Overuse through large joint range of motion can result in shoulder pain or instability or hip flexor tendonitis caused by the increased muscle strength required to overcome soft tissue laxity associated with the joint hypermobility often seen in these athletes. 62,136,164 These conditions can manifest from cheerleading’s high range of motion and skill-landing strategies requiring joint control and force resistance. 46 The upper extremity weightbearing activities of cheerleading are further associated with stress fractures, with bones exposed to forces equal to as much as 12 times the cheerleader’s body weight. 81 Stress fractures most frequently occur in the upper extremity distal to the elbow. 139 Acute fractures also occur most commonly in the upper extremity, often secondary to falls on an outstretched arm. 68,90,126 Of cheerleading-related injuries treated at emergency departments nationwide, 14% to 17% were acute fractures; 62% of these fractures involved the upper extremity. 68,103,134 Other acute musculoskeletal presentations include soft tissue injuries (hematomas, contusions, crush injuries, and abrasions; 12%-22%), lacerations and avulsions (3.2%-6.0%), and acute dislocations (2.0%-2.2%). 62,68,103,128,134 The incidence of these injuries is likely higher than noted here because only approximately 28% of cheerleading injuries are treated in an emergency department. 55,128

Summary: The most commonly injured areas are the ankle, wrist, lower back, and knee. More than half of cheerleading injuries are caused by overuse, with the most common acute, noncatastrophic injuries being soft tissue sprains and strains and upper extremity fractures.

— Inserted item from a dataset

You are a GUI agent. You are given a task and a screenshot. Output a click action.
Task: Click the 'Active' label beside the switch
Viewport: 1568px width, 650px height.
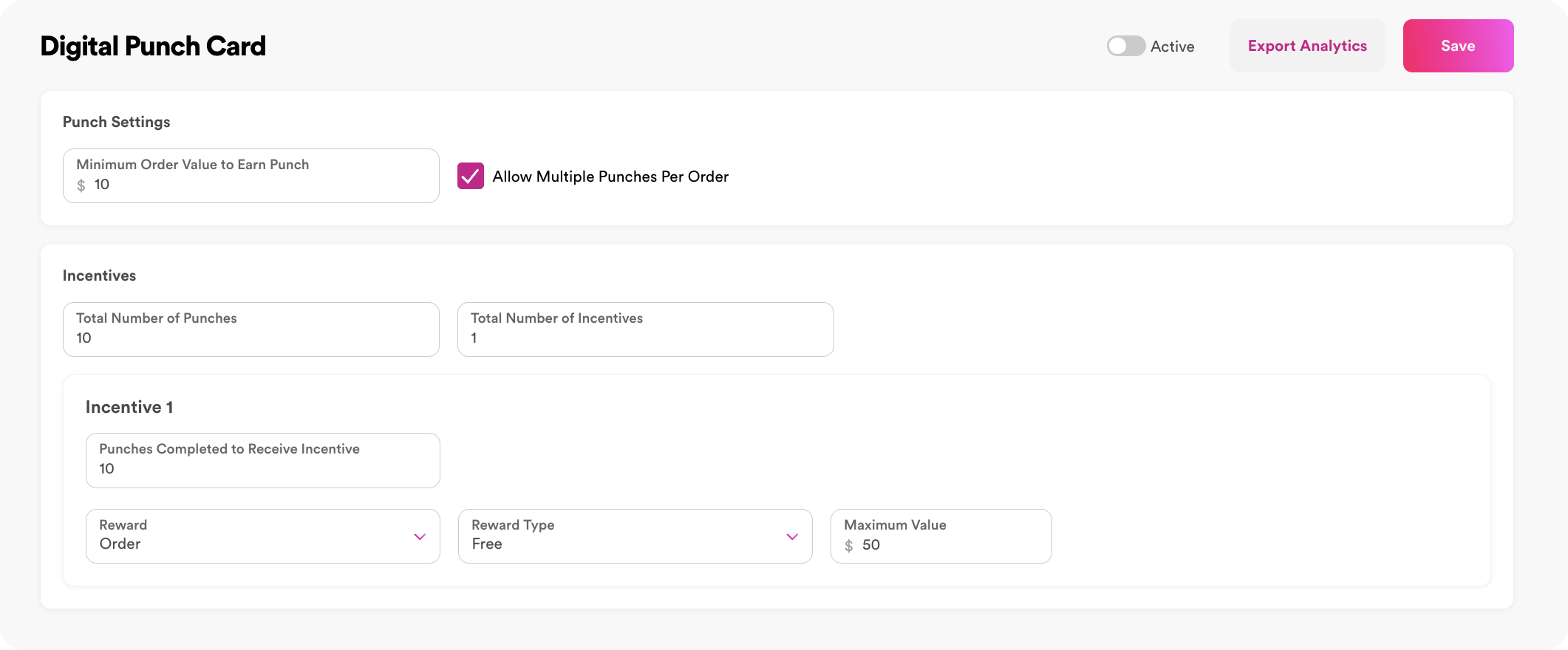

4. Catastrophic Injuries in Cheerleading

The National Center for Catastrophic Sport Injury Research defines a catastrophic injury as any severe spinal, spinal cord, or cerebral injury incurred during sports participation. A mean of 3.6 catastrophic injuries per year were reported for cheerleading between 2002 and 2017, increasing from 1.95 injuries per year between 1982 and 2002. 9,173 Although the incidence is low, cheerleading accounts for 54% of all direct catastrophic injuries to female high school athletes and 56% to female collegiate athletes. 101 These injuries most often occur in the setting of stunts, particularly pyramid and basket tosses, when flyers fall from heights and land on the floor or their bases. 5,57 More than half (52%) of catastrophic cheerleading injuries occur to the head, often resulting in cerebral edema, hematoma, or skull fracture. 9 Approximately 54% of these injuries lead to permanent disability. The next most common catastrophic injury involves the cervical spine (32%), with 29% of such injuries resulting in permanent disability. 9 These injuries include cervical fractures, severe ligament injury, or spinal cord injury. 9 Injuries to other sections of the spine and internal organs, such as the lungs and heart, are less common. 40,173 Fatal injuries are rare. 9,100,102

Summary: For cheerleading, the overall incidence of catastrophic injury is low. These injuries most commonly occur to the head and cervical spine as a result of falls from stunts.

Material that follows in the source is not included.